A memo that experimented whether a thread that ran out of control in an infinite loop in Java could be forcibly stopped from the outside

--While studying Java programming, a thread went out of control with 100% CPU usage due to a logic bug. ――It is a logic bug when processing certain special data, and only one thread that received the data is out of control. The other threads continue to operate normally. ――Therefore, I investigated and experimented with this memo to see if only the runaway thread could be forcibly stopped from the outside. --In this memo, the part where the CPU usage rate is 100% is not reproduced, and the experiment was performed with a loop that simply ignores ʻInterruptedException in Thread.sleep () `.

Conclusion

Conclusion as of 2018-03-21:

--Unless you can attach it later with jdb, it seems better to think that there is no way to terminate only a specific Java thread that has run away in an infinite loop from the outside. --It is possible to call after attaching with gdb the same process as attaching with jdb and throwing an Exception, but it will be very implementation-dependent and not realistic. --It seems better to give up that there is no choice but to forcibly terminate the entire Java process, including other normal threads. --In the first place, it is better to make an effort to write code that ends properly by the method recommended by Java, without creating a bug that causes threads to loop infinitely. --Reference: https://docs.oracle.com/javase/jp/8/docs/technotes/guides/concurrency/threadPrimitiveDeprecation.html --Even if an infinite loop should occur, the Java process should be forcibly terminated → restarted to create a design and architecture with redundancy and fault tolerance so that service provision can be continued. ――Dangerous processing that is likely to cause an infinite loop is converted into a microservice as a separate process and provided with redundancy.

Experiment environment

Experimented with two types of CentOS6 / 7 (both x86_64 version).

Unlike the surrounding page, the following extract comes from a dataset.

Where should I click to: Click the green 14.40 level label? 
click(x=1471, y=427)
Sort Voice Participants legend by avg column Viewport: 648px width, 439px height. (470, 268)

Start with GCP's Compute Engine and install the following packages.

sudo yum install -y java-1.8.0-openjdk java-1.8.0-openjdk-devel
sudo yum groupinstall -y "Development tools"

Java version details (when checking 2018-03-21, it was displayed the same as CentOS 6/7 environment)

$ java -version
openjdk version "1.8.0_161"
OpenJDK Runtime Environment (build 1.8.0_161-b14)
OpenJDK 64-Bit Server VM (build 25.161-b14, mixed mode)

$ javac -version
javac 1.8.0_161

Infinite Loop Sample: InfiniteLoop.java

import java.util.concurrent.ExecutorService;
import java.util.concurrent.Executors;
import java.util.concurrent.Future;

public class InfiniteLoop {
    static class Looper implements Runnable {
        @Override
        public void run() {
            int cnt = 0;
            while (true) {
                //Infinite loop ignoring interrupts
                try {
                    System.out.println("InifiniteLoop-Looper count " + cnt);
                    Thread.sleep(2000);
                } catch (InterruptedException ignored) {
                }
                cnt++;
            }
        }
    }

    public static void main(String[] args) {
        ExecutorService pool = Executors.newSingleThreadExecutor();
        Future<?> f = pool.submit(new Looper());
        try {
            // Future.get()To wait for the task to finish
            f.get();
        } catch (Throwable t) {
            t.printStackTrace();
        }
    }
}

compile:

$ javac InfiniteLoop.java

Experiment 1: Attach with jdb and terminate the thread

reference:

Execute the InfiniteLoop class with the JVM option to attach with jdb later.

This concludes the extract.